Quickly they came to the back entrance of the clinic. Savannah yelled out Trisha’s name, the overnight vet tech, so she wouldn’t be alarmed.
“Trisha. We need to prep OR one. Canine with severe lacerations from embedded barbed wire. Will need to be sedated and probably need a transfusion.”
The plump woman rounded the corner as Savannah and the stranger strutted past the kennels.
“Um, Dr. Monroe,” Trisha began as she looked back and forth between Savannah and the man carrying the dog. “Do you want to change before you go into surgery?”
Savannah stared back at the woman that had been working for her grandfather, Dr. Sullivan, for longer than she could remember. With a quick glance down at her attire, Savannah felt her cheeks heat in embarrassment. So much for not making a scene when she arrived in town.
“Yeah, um, let me grab some scrubs and shoes. I’ll be right back.”
“I’m sure Beau can help me get things set up.”
Just as Savannah turned to head toward the door that connected the clinic with her grandfather’s home, she asked, “Beau?”

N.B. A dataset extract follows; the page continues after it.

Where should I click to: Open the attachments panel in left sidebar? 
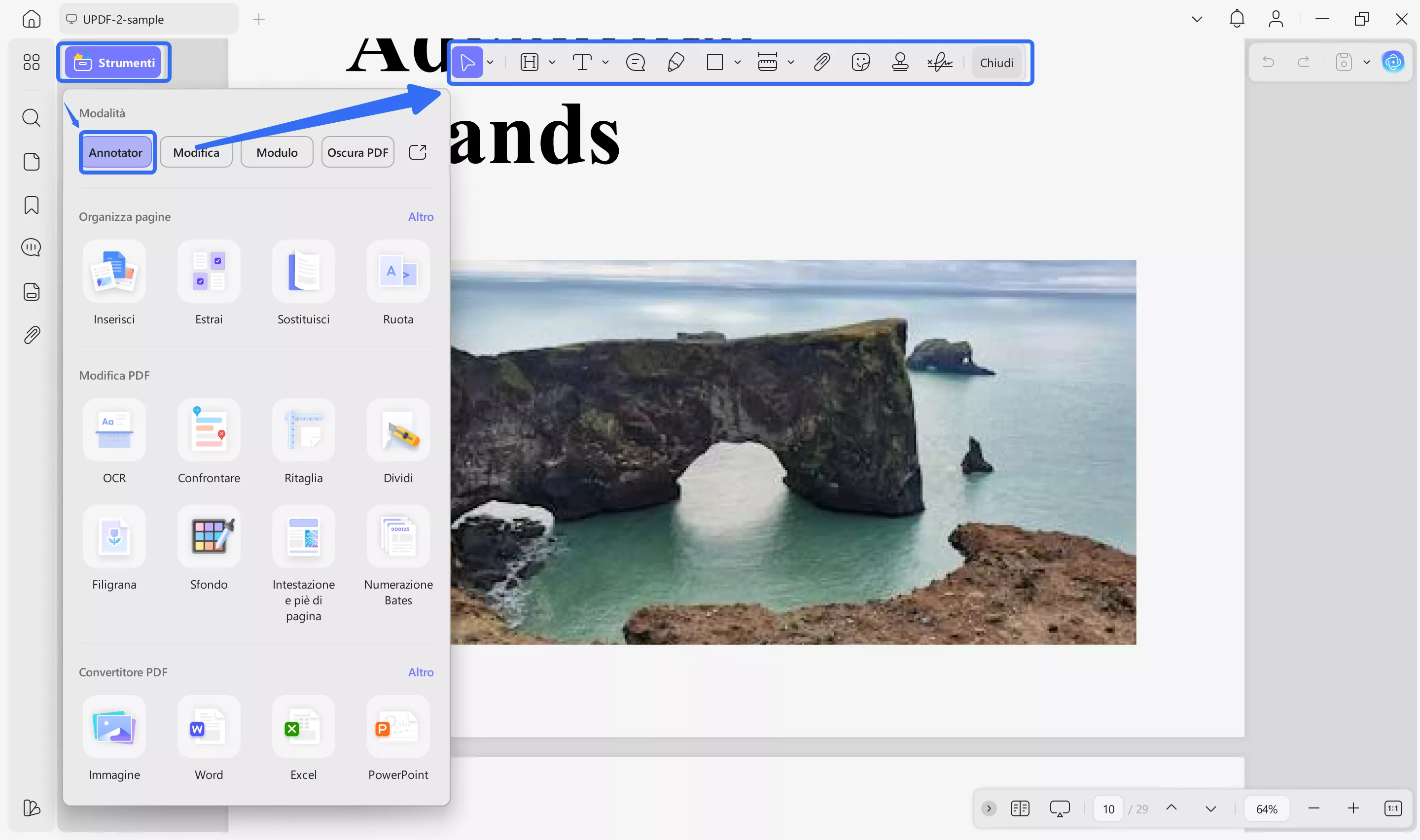click(32, 335)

“That’s me, ma’am,” he said in a Southern drawl that caused the lower muscles in Savannah’s pelvis to quake. She imagined if he hadn’t been holding onto the wounded animal, he would have tipped an invisible hat in her direction.
“Um. . .yes. . .okay.” Unable to comprehend any words to complete a full sentence, Savannah headed down the hall toward the biometric door that would give her entrance into her grandfather’s house. He may have been old school about everything else in his life, but he was not averse to technology. And securing his home adjacent to the practice where drugs were stored wasn’t something he took lightly, especially with Savannah staying with him for the unforeseeable future.
As if she had an invisible figure guiding her, Savannah made it up the narrow stairs to the bedroom decorated as if she were still a pre-teen. She blindly removed her nightie, tossed it toward the basket in the corner, and grabbed some scrubs she set on top of the dresser for the next day.
Only a few minutes had passed when Savannah returned to the veterinarian office freshly dressed. She found Trisha setting up the bag of blood for the possible transfusion while the man that brought in the animal was nowhere to be found. That was typical in Savannah’s book.
“Are we ready?” Savannah asked Trisha, who glanced toward the bathroom door before returning her gaze to her temporary boss.
Before Trisha could answer, the bathroom door opened and a bare-chested Beau stepped out, bashfully covering his torso with his soiled dress shirt.
“Sorry, the shirt ripped when I tried to put it on,” he bashfully explained as he held the torn blue material in his fist. Even with his large muscular frame, he seemed unsure of his body size.
Savannah looked over at Trisha, who stood slack-jawed at the statuesque man standing before them before heaving a deep breath.
“I’m sorry we didn’t have something to suit you. I can handle the surgery for the animal and call you in the morning when it’s come through. If you could leave your contact information and anything we should know about your pet, that would be great. But time is of the essence.”